Ladies and gentlemen: good morning. It’s a pleasure to be with you in this historic center of culture, free-thinking, commerce and manufacturing. I would like to add my thanks to our sponsors for their strong support, which makes events such as these possible.
2015 is a special year for the airline industry. Seventy years ago, the leaders of 57 airlines came together in Havana, Cuba, to form IATA. The goals of the Association were clear. IATA was to promote safe, efficient, and economical air transport. In doing so, it would create great value-benefitting the peoples of the world and fostering commerce.
The tag line for our 70th anniversary celebration is “Flying better. Together.” That reminds us of the fact that IATA was created to be a forum for industry collaboration and partnership, undertaking on a collective basis those activities that would be hugely expensive and inefficient for airlines to do individually. We would also be a vehicle to support the development of the standards and best practices necessary for the safe and efficient operation of the global air transport network.
Aviation today is very different compared to when IATA was formed in April 1945. This year airlines will carry 3.5 billion passengers-or around 9.6 million each day – which is more than were carried in the entire year of 1945. Over a third of global trade by value is transported through the skies; and aviation contributes some $2.4 trillion to global GDP. And the industry has evolved into a job creation machine, supporting some 58 million jobs around the world when we include the benefits of aviation-related tourism.
The vision to create value is being achieved. The connectivity provided by aviation enables globalized supply chains for agriculture and manufacturing. Thanks to aviation, you rarely are more than a 24-hour journey away from another population center on the globe. Additionally, we are a lifeline when disaster strikes. The earthquake in Nepal highlighted aviation’s vital role in helping to transport aid and rescue workers, as well as medical supplies and equipment, to those in need. Aviation also enriches the world in myriad non-monetary ways, reuniting friends and families, enabling journeys of discovery, and creating opportunities for greater cultural understanding.
Aviation’s ability to make the world a richer, more connected place rests on three pillars: We must be safe, sustainable and profitable. Safety is the number one priority for everyone associated with aviation. By sharing our expertise and working together through global standards such as the IATA Operational Safety Audit, we have made it the safest form of long-distance transportation the world has ever known.
Sustainability is our second pillar. It is our license to grow-and we have achieved remarkable progress over the decades in terms of reducing noise and emissions. The noise footprint of new aircraft is at least 15% smaller than that of the aircraft they replace and they provide fuel efficiencies that are at least 70% greater than jets produced in the 1960s. As an industry we are committed to further reducing aviation’s impact on the environment and have an aggressive target to achieve carbon neutral growth from 2020, with a 50% reduction in net CO2 emissions by 2050 compared to 2005.

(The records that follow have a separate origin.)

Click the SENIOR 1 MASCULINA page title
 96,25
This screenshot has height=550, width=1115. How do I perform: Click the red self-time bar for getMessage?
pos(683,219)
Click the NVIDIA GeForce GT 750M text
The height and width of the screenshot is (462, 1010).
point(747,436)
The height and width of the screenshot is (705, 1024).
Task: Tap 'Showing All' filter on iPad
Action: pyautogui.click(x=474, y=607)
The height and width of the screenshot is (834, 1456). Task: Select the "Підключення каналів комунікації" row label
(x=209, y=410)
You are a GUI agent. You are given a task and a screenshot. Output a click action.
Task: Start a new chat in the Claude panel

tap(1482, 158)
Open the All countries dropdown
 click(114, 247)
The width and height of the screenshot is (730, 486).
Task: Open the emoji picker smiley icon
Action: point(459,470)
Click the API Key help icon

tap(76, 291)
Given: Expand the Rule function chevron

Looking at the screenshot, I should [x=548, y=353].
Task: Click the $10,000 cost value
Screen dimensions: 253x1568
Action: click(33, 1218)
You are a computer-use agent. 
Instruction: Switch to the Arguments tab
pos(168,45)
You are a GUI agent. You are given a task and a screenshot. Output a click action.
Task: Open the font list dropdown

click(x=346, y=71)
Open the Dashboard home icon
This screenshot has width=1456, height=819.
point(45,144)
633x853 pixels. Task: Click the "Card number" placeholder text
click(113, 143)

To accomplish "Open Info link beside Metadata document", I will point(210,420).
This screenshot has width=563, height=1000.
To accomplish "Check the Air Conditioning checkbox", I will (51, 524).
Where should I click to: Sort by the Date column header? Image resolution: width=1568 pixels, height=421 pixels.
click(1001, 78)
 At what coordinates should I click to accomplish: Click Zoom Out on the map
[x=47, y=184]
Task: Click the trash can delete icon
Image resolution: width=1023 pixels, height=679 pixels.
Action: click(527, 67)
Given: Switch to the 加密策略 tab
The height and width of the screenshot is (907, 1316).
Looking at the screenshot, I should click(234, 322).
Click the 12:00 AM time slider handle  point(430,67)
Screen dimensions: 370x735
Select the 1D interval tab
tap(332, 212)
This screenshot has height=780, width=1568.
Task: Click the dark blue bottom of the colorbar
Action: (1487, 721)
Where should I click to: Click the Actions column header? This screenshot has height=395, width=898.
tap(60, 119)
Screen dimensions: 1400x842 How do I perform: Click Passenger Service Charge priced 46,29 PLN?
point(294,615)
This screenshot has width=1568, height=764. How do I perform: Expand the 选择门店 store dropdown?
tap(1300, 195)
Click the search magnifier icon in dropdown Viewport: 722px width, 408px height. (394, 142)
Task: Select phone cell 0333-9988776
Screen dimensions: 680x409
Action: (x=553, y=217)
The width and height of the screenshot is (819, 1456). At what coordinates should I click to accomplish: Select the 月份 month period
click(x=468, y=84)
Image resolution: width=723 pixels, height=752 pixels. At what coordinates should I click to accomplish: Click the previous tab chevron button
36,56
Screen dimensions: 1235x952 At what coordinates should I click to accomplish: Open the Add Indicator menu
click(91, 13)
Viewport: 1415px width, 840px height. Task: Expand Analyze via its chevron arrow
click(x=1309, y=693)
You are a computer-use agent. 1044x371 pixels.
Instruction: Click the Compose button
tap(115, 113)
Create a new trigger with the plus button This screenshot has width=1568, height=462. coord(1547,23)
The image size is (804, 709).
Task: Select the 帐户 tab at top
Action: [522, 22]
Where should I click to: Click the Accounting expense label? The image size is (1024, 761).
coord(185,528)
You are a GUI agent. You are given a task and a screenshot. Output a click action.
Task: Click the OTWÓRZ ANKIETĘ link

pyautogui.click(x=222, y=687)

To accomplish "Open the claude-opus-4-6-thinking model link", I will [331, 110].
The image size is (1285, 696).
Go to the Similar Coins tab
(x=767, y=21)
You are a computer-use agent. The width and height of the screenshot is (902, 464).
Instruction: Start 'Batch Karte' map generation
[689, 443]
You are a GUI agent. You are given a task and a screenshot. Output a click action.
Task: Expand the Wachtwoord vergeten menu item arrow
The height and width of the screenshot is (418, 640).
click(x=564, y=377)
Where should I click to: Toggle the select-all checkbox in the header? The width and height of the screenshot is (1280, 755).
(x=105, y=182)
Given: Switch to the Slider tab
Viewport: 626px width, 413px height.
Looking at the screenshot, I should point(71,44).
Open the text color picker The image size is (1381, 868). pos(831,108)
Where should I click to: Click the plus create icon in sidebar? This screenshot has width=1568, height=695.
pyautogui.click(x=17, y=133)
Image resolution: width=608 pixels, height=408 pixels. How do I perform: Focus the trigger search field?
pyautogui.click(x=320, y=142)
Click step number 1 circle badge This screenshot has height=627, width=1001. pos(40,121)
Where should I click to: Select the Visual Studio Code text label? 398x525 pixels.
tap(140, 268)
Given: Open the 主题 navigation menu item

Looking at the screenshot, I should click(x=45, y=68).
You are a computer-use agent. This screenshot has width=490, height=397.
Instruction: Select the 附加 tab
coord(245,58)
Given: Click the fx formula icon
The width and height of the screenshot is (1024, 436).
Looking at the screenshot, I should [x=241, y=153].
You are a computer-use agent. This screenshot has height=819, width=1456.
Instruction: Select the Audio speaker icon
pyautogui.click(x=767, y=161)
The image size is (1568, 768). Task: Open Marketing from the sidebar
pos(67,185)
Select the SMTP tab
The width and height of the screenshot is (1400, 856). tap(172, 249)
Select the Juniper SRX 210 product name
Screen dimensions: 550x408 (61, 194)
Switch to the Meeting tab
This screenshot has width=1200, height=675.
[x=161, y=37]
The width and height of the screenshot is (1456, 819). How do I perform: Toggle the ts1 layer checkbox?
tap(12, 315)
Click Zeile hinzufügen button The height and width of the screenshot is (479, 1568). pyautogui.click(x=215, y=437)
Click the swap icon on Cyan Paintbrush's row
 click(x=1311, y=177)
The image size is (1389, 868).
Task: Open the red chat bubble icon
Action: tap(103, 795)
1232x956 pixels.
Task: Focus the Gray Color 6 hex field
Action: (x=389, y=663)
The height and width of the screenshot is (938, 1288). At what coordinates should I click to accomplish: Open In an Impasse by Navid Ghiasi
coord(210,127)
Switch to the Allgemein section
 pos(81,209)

Profitability is our third pillar -and historically, it’s been our weakest- I’m sure you’ve heard the joke that the way to make a small fortune in the airline industry is to start with a large one. The good news is that after many years of hard work and restructuring, the situation is improving. For 2015, we expect an industry net profit of $29.3 billion on revenues of $727 billion, for a net profit margin of 4%. What this means is that the airline industry on average is finally earning its cost of capital.
Let me take a moment to observe that no one needs to apologize for the fact that in 2015 this industry at long last is performing above its usual level of barely-breaking-even. If profitability is not a dirty word when Apple turns in a 23% profit margin than it should not be when airlines achieve an average 4% result.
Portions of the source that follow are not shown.